Rows from a screen grounding dataset:
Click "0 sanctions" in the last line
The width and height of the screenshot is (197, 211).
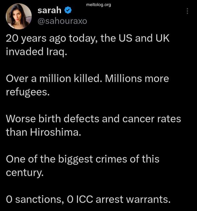click(33, 199)
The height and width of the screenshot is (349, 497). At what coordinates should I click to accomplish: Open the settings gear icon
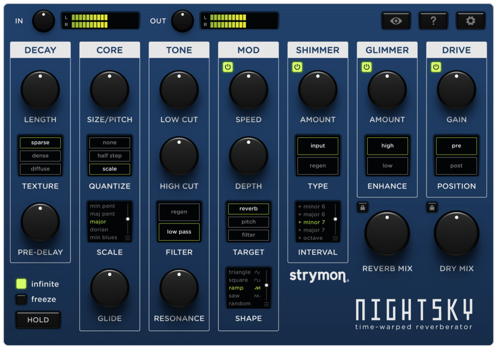click(x=470, y=20)
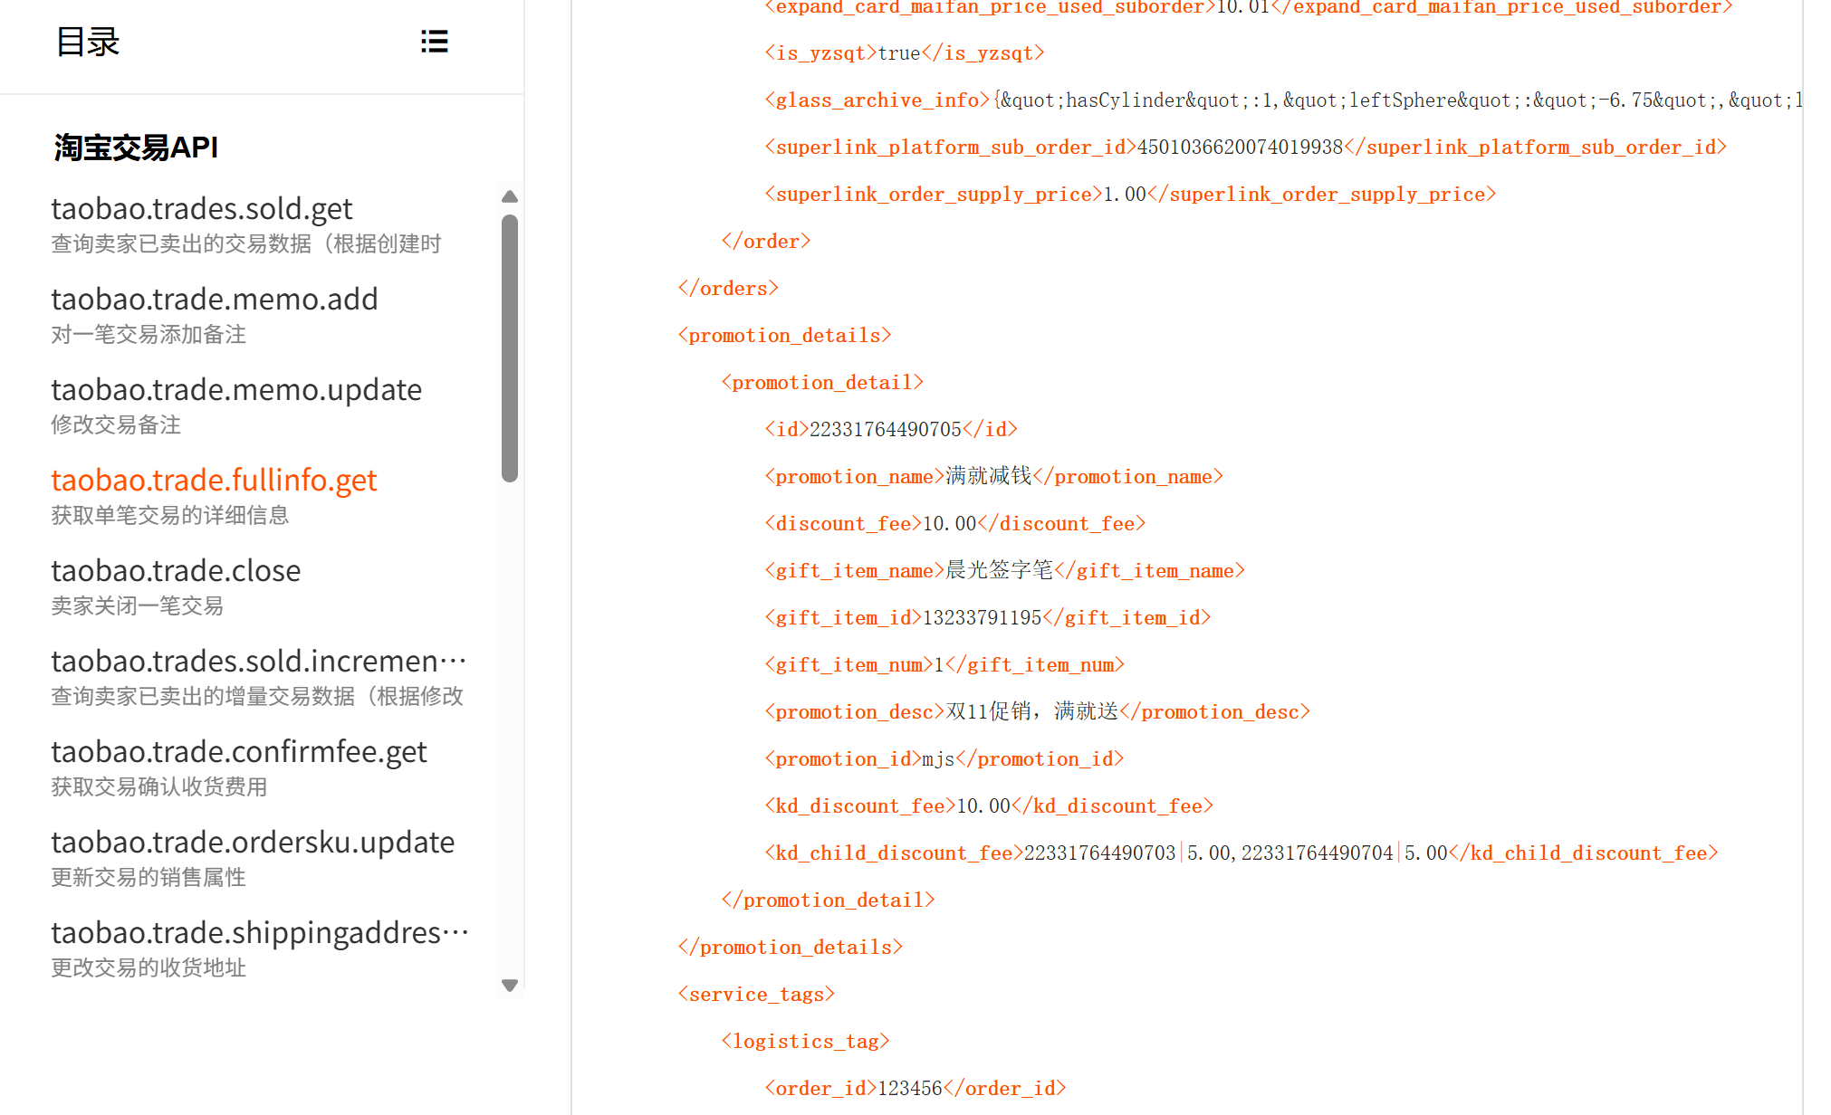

__Short exercise__
Please copy out every row above word for word, leaving out the pictures.

__Completed task__
Click "0 sanctions" in the last line
The width and height of the screenshot is (197, 211).
click(33, 199)
The height and width of the screenshot is (349, 497). At what coordinates should I click to accomplish: Open the settings gear icon
click(x=470, y=20)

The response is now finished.